What to do:
Repeat every entry below exactly as given.

---- Given data

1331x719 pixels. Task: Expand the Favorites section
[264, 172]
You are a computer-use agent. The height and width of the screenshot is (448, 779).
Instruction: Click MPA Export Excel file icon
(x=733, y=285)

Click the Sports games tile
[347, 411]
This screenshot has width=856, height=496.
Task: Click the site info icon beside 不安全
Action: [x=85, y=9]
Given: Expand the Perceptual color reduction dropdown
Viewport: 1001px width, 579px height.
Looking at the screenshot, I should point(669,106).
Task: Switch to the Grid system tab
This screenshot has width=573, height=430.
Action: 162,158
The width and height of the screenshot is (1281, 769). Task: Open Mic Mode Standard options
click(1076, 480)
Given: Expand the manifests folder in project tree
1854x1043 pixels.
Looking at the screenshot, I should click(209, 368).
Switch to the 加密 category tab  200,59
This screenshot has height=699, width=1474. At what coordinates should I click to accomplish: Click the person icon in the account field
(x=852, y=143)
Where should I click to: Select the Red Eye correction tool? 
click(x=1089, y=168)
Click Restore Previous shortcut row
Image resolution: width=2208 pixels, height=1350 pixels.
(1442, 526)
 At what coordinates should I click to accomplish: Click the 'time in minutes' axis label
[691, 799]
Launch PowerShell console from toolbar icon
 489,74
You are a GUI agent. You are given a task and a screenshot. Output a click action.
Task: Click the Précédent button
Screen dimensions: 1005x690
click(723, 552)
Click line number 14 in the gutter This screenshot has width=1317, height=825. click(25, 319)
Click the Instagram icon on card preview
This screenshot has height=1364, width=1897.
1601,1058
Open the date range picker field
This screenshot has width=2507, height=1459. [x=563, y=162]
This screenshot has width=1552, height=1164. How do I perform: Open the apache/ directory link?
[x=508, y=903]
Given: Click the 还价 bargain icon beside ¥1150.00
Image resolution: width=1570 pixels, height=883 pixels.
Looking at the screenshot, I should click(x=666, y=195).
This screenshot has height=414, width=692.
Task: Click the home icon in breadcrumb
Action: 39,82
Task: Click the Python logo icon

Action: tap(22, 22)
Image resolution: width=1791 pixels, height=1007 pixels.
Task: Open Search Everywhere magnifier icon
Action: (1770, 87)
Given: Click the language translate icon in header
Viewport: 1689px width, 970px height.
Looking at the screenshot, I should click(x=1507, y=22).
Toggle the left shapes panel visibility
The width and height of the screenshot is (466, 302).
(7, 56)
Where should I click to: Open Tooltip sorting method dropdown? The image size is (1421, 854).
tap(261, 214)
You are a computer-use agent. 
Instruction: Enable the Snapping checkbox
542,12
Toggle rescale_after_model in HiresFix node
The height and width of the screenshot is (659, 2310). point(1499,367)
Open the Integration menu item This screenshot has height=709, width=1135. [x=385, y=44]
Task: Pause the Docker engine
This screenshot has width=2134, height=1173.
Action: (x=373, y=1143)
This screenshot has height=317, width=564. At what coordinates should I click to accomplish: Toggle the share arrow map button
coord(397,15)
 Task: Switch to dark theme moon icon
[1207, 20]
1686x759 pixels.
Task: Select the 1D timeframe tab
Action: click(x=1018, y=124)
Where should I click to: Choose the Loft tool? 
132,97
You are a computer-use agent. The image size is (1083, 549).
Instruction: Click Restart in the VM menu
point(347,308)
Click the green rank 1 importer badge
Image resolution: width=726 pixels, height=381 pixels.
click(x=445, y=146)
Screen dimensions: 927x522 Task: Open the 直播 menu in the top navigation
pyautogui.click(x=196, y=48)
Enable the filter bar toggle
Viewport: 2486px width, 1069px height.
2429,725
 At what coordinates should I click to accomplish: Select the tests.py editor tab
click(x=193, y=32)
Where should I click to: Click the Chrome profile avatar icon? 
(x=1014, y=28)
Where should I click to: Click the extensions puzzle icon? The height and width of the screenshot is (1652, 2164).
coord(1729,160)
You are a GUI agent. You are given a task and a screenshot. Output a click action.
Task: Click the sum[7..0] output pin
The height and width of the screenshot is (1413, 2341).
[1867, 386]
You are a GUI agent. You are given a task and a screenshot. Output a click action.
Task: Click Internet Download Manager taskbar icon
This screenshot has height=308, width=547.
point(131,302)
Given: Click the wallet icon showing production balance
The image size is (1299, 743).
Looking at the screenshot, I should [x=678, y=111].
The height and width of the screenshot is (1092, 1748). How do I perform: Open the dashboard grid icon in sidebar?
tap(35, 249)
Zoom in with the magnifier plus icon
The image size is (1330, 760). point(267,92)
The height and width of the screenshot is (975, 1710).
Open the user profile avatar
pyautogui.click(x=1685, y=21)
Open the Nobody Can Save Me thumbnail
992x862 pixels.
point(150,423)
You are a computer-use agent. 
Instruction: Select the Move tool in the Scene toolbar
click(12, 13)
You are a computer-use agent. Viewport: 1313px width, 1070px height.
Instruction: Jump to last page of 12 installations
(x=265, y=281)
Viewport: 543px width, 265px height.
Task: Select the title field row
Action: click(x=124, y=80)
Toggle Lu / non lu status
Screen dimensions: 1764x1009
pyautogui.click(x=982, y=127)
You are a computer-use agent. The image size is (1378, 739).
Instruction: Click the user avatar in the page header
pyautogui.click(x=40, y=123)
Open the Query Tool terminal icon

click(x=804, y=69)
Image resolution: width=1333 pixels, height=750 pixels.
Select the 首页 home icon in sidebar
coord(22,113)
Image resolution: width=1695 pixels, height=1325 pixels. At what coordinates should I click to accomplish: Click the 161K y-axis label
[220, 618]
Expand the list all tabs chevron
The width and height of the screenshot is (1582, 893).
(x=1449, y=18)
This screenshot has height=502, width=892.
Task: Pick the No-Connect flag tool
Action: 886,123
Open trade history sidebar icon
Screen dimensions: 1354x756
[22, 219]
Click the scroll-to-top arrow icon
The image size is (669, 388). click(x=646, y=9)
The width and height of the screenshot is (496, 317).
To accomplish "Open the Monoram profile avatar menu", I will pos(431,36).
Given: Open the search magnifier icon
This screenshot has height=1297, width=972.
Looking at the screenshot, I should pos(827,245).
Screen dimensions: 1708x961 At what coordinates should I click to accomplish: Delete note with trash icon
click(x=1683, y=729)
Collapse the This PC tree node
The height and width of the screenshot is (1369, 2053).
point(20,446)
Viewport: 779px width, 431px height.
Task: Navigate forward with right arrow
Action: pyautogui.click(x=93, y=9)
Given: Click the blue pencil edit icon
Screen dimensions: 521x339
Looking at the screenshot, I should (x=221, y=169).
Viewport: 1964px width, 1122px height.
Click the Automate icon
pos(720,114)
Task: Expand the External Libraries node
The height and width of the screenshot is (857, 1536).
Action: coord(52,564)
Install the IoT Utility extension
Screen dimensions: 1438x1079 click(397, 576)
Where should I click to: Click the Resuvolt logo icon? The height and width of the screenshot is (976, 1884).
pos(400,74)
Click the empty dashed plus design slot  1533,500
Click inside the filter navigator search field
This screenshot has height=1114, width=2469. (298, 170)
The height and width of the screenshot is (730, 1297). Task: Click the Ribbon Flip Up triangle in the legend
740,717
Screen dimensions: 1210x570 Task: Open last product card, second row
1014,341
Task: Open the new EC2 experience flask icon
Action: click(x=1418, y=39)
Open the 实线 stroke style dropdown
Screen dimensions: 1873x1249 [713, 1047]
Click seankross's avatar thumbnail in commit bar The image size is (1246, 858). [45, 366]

--------

Response to the exercise:
1331x719 pixels. Task: Expand the Favorites section
[264, 172]
You are a computer-use agent. The height and width of the screenshot is (448, 779).
Instruction: Click MPA Export Excel file icon
(x=733, y=285)

Click the Sports games tile
[347, 411]
This screenshot has width=856, height=496.
Task: Click the site info icon beside 不安全
Action: [x=85, y=9]
Given: Expand the Perceptual color reduction dropdown
Viewport: 1001px width, 579px height.
Looking at the screenshot, I should point(669,106).
Task: Switch to the Grid system tab
This screenshot has width=573, height=430.
Action: 162,158
The width and height of the screenshot is (1281, 769). Task: Open Mic Mode Standard options
click(1076, 480)
Given: Expand the manifests folder in project tree
1854x1043 pixels.
Looking at the screenshot, I should click(209, 368).
Switch to the 加密 category tab  200,59
This screenshot has height=699, width=1474. At what coordinates should I click to accomplish: Click the person icon in the account field
(x=852, y=143)
Where should I click to: Select the Red Eye correction tool? 
click(x=1089, y=168)
Click Restore Previous shortcut row
Image resolution: width=2208 pixels, height=1350 pixels.
(1442, 526)
 At what coordinates should I click to accomplish: Click the 'time in minutes' axis label
[691, 799]
Launch PowerShell console from toolbar icon
 489,74
You are a GUI agent. You are given a task and a screenshot. Output a click action.
Task: Click the Précédent button
Screen dimensions: 1005x690
click(723, 552)
Click line number 14 in the gutter This screenshot has width=1317, height=825. click(25, 319)
Click the Instagram icon on card preview
This screenshot has height=1364, width=1897.
1601,1058
Open the date range picker field
This screenshot has width=2507, height=1459. [x=563, y=162]
This screenshot has width=1552, height=1164. How do I perform: Open the apache/ directory link?
[x=508, y=903]
Given: Click the 还价 bargain icon beside ¥1150.00
Image resolution: width=1570 pixels, height=883 pixels.
Looking at the screenshot, I should click(x=666, y=195).
This screenshot has height=414, width=692.
Task: Click the home icon in breadcrumb
Action: 39,82
Task: Click the Python logo icon

Action: tap(22, 22)
Image resolution: width=1791 pixels, height=1007 pixels.
Task: Open Search Everywhere magnifier icon
Action: (1770, 87)
Given: Click the language translate icon in header
Viewport: 1689px width, 970px height.
Looking at the screenshot, I should click(x=1507, y=22).
Toggle the left shapes panel visibility
The width and height of the screenshot is (466, 302).
(7, 56)
Where should I click to: Open Tooltip sorting method dropdown? The image size is (1421, 854).
tap(261, 214)
You are a computer-use agent. 
Instruction: Enable the Snapping checkbox
542,12
Toggle rescale_after_model in HiresFix node
The height and width of the screenshot is (659, 2310). point(1499,367)
Open the Integration menu item This screenshot has height=709, width=1135. [x=385, y=44]
Task: Pause the Docker engine
This screenshot has width=2134, height=1173.
Action: (x=373, y=1143)
This screenshot has height=317, width=564. At what coordinates should I click to accomplish: Toggle the share arrow map button
coord(397,15)
 Task: Switch to dark theme moon icon
[1207, 20]
1686x759 pixels.
Task: Select the 1D timeframe tab
Action: click(x=1018, y=124)
Where should I click to: Choose the Loft tool? 
132,97
You are a computer-use agent. The image size is (1083, 549).
Instruction: Click Restart in the VM menu
point(347,308)
Click the green rank 1 importer badge
Image resolution: width=726 pixels, height=381 pixels.
click(x=445, y=146)
Screen dimensions: 927x522 Task: Open the 直播 menu in the top navigation
pyautogui.click(x=196, y=48)
Enable the filter bar toggle
Viewport: 2486px width, 1069px height.
2429,725
 At what coordinates should I click to accomplish: Select the tests.py editor tab
click(x=193, y=32)
Where should I click to: Click the Chrome profile avatar icon? 
(x=1014, y=28)
Where should I click to: Click the extensions puzzle icon? The height and width of the screenshot is (1652, 2164).
coord(1729,160)
You are a GUI agent. You are given a task and a screenshot. Output a click action.
Task: Click the sum[7..0] output pin
The height and width of the screenshot is (1413, 2341).
[1867, 386]
You are a GUI agent. You are given a task and a screenshot. Output a click action.
Task: Click Internet Download Manager taskbar icon
This screenshot has height=308, width=547.
point(131,302)
Given: Click the wallet icon showing production balance
The image size is (1299, 743).
Looking at the screenshot, I should [x=678, y=111].
The height and width of the screenshot is (1092, 1748). How do I perform: Open the dashboard grid icon in sidebar?
tap(35, 249)
Zoom in with the magnifier plus icon
The image size is (1330, 760). point(267,92)
The height and width of the screenshot is (975, 1710).
Open the user profile avatar
pyautogui.click(x=1685, y=21)
Open the Nobody Can Save Me thumbnail
992x862 pixels.
point(150,423)
You are a computer-use agent. 
Instruction: Select the Move tool in the Scene toolbar
click(12, 13)
You are a computer-use agent. Viewport: 1313px width, 1070px height.
Instruction: Jump to last page of 12 installations
(x=265, y=281)
Viewport: 543px width, 265px height.
Task: Select the title field row
Action: click(x=124, y=80)
Toggle Lu / non lu status
Screen dimensions: 1764x1009
pyautogui.click(x=982, y=127)
You are a computer-use agent. The image size is (1378, 739).
Instruction: Click the user avatar in the page header
pyautogui.click(x=40, y=123)
Open the Query Tool terminal icon

click(x=804, y=69)
Image resolution: width=1333 pixels, height=750 pixels.
Select the 首页 home icon in sidebar
coord(22,113)
Image resolution: width=1695 pixels, height=1325 pixels. At what coordinates should I click to accomplish: Click the 161K y-axis label
[220, 618]
Expand the list all tabs chevron
The width and height of the screenshot is (1582, 893).
(x=1449, y=18)
This screenshot has height=502, width=892.
Task: Pick the No-Connect flag tool
Action: 886,123
Open trade history sidebar icon
Screen dimensions: 1354x756
[22, 219]
Click the scroll-to-top arrow icon
The image size is (669, 388). click(x=646, y=9)
The width and height of the screenshot is (496, 317).
To accomplish "Open the Monoram profile avatar menu", I will pos(431,36).
Given: Open the search magnifier icon
This screenshot has height=1297, width=972.
Looking at the screenshot, I should pos(827,245).
Screen dimensions: 1708x961 At what coordinates should I click to accomplish: Delete note with trash icon
click(x=1683, y=729)
Collapse the This PC tree node
The height and width of the screenshot is (1369, 2053).
point(20,446)
Viewport: 779px width, 431px height.
Task: Navigate forward with right arrow
Action: pyautogui.click(x=93, y=9)
Given: Click the blue pencil edit icon
Screen dimensions: 521x339
Looking at the screenshot, I should (x=221, y=169).
Viewport: 1964px width, 1122px height.
Click the Automate icon
pos(720,114)
Task: Expand the External Libraries node
The height and width of the screenshot is (857, 1536).
Action: coord(52,564)
Install the IoT Utility extension
Screen dimensions: 1438x1079 click(397, 576)
Where should I click to: Click the Resuvolt logo icon? The height and width of the screenshot is (976, 1884).
pos(400,74)
Click the empty dashed plus design slot  1533,500
Click inside the filter navigator search field
This screenshot has height=1114, width=2469. (298, 170)
The height and width of the screenshot is (730, 1297). Task: Click the Ribbon Flip Up triangle in the legend
740,717
Screen dimensions: 1210x570 Task: Open last product card, second row
1014,341
Task: Open the new EC2 experience flask icon
Action: click(x=1418, y=39)
Open the 实线 stroke style dropdown
Screen dimensions: 1873x1249 [713, 1047]
Click seankross's avatar thumbnail in commit bar The image size is (1246, 858). [45, 366]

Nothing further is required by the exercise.